NORMAN — It would behoove us to amend the quote to read, “Beware of Greek gods bearing gifts.” The gods were sneaky, manipulative and loved disguises. Since they lied more often than not, they cannot be trusted — no matter what they promise.
However, we should be thankful to a second generation Titan of Greek mythology, Prometheus. He is the one who defied Zeus (the control-freak head god) by stealing fire from the gods and giving it to man. Unlike Zeus, who was all about himself and his power, Prometheus was fond of mankind. After all, he was commissioned by Zeus to fashion man from water and earth (aka clay). Then, things got out of hand. Man gained fire and knowledge, and Zeus was ticked.
For his trouble, Zeus commanded Hephaestus, the Greek god of fire and metalwork, to chain Prometheus to Mount Caucasus, where an eagle/vulture would eat his liver. Then the liver would regenerate and the munch fest would begin all over again.
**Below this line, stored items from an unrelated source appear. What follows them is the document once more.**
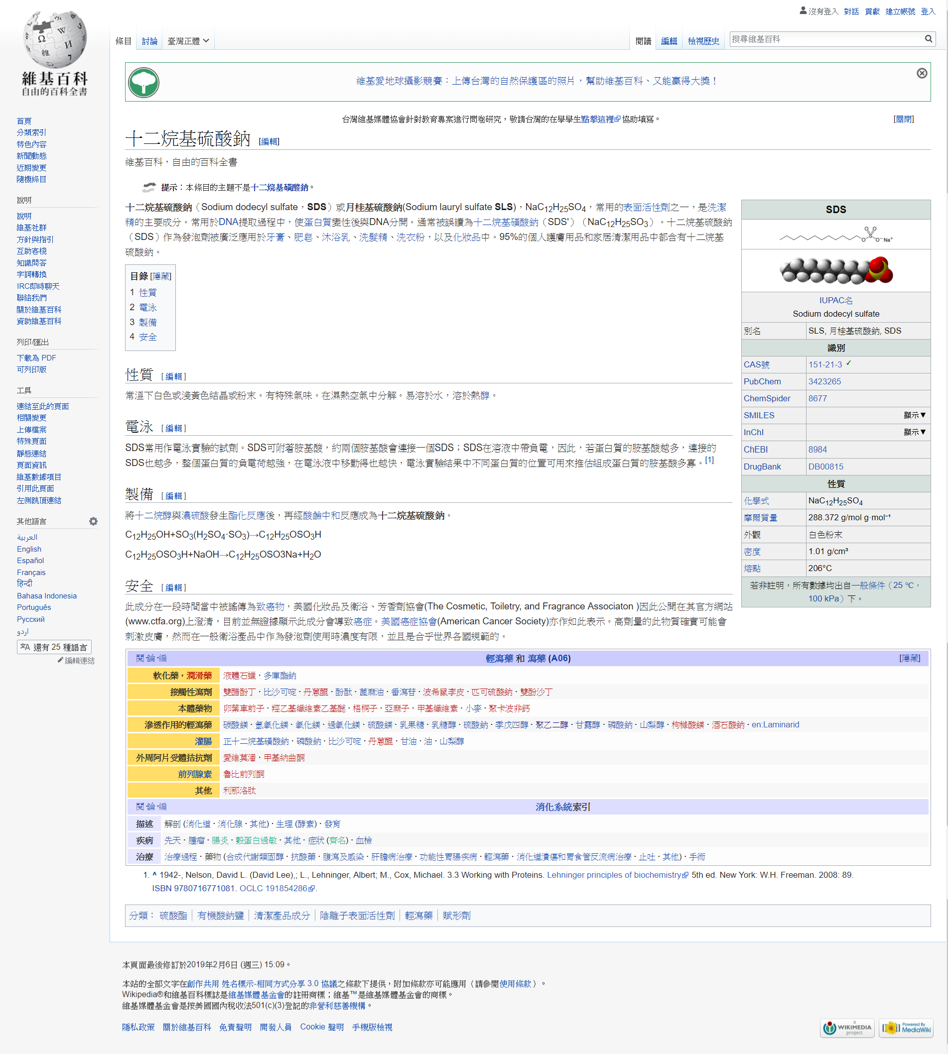Hide the table of contents

point(161,276)
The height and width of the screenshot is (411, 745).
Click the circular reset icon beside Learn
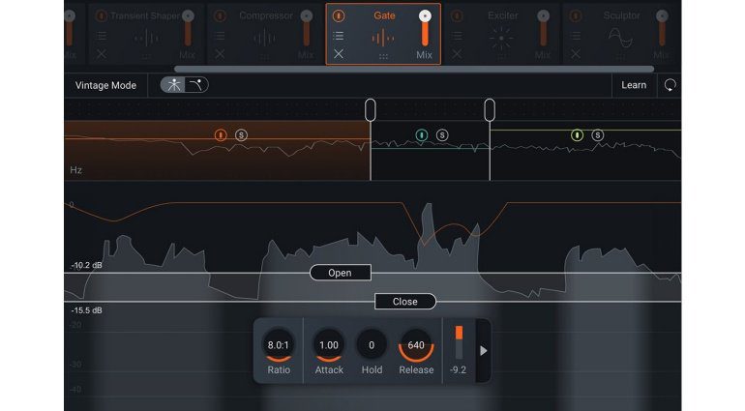click(x=670, y=85)
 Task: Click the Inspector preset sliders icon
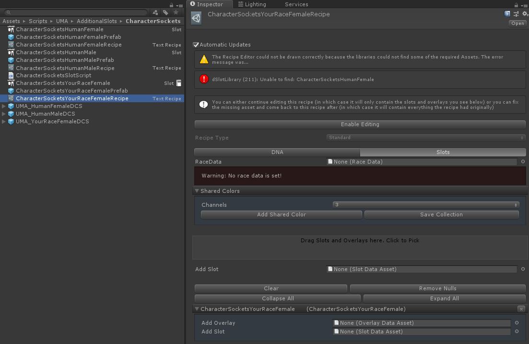point(516,14)
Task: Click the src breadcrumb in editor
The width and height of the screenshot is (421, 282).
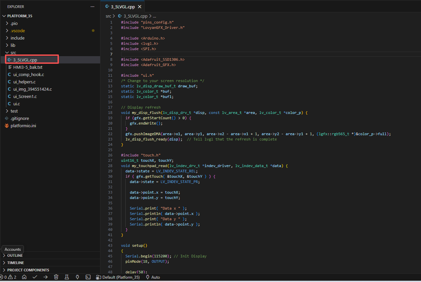Action: point(108,16)
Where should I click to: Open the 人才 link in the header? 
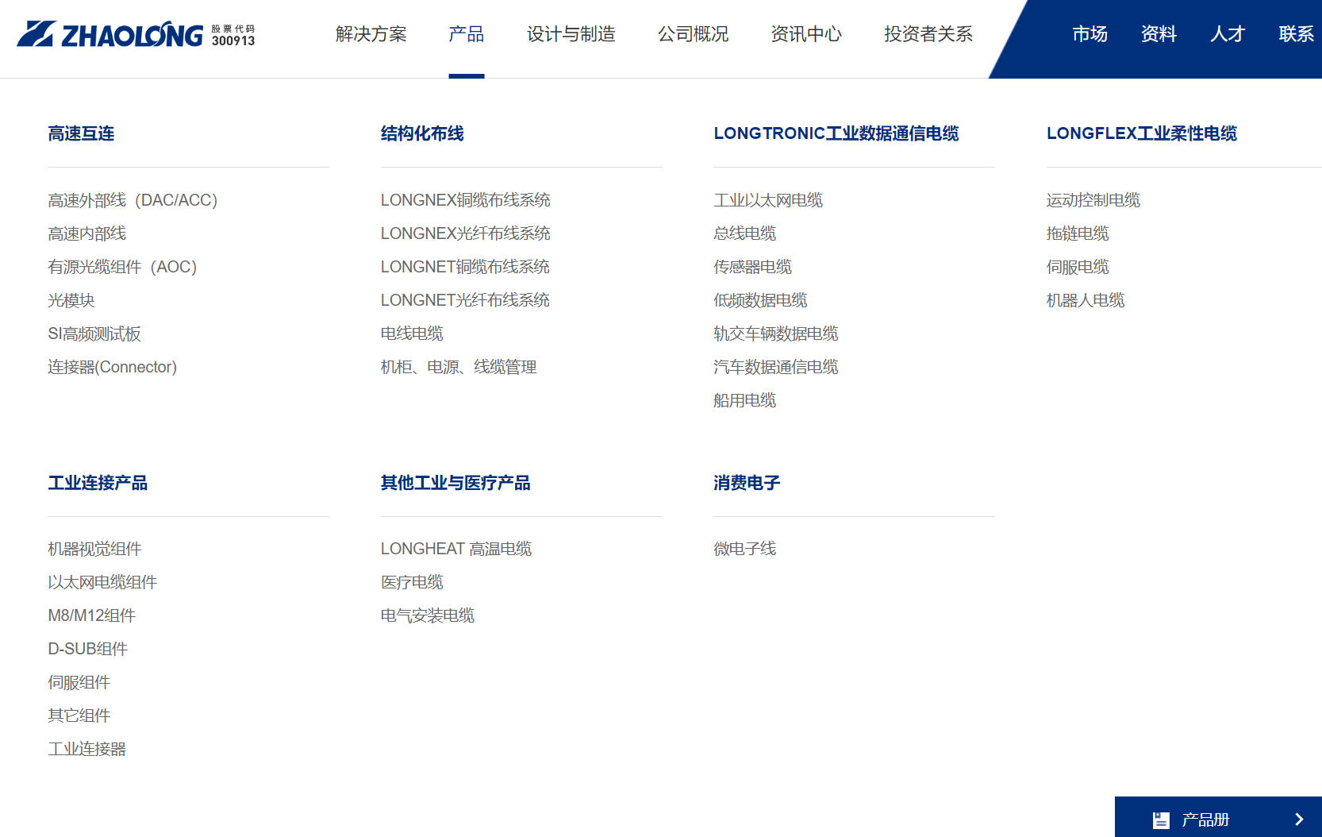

This tale is a bit gross but more believable than picturing Og the Caveman accidentally knocking some rocks together and discovering fire. Perhaps Prometheus made it happen and Og got the credit.
In either case, fire gave light and heat, and folks did not have to gnaw on raw meat any longer, unless they were from the Land of Lotus Eaters and liked sushi or steak tartare.
Over the centuries, man encapsulated “fire” into bulbs of all shapes and sizes, which made it possible to move out of the drafty, unsanitary caves and build houses with lighting fixtures. In time, they developed stoves, allowing more flexibility in cooking than fireplaces or fire pits did.
With lighting and heating keeping the darkness at bay, man moved on to bigger and better things. Naturally, there were exceptions, like children and some adults who are afraid of the dark and need a nightlight to keep the monsters in the closets and under the beds from coming out.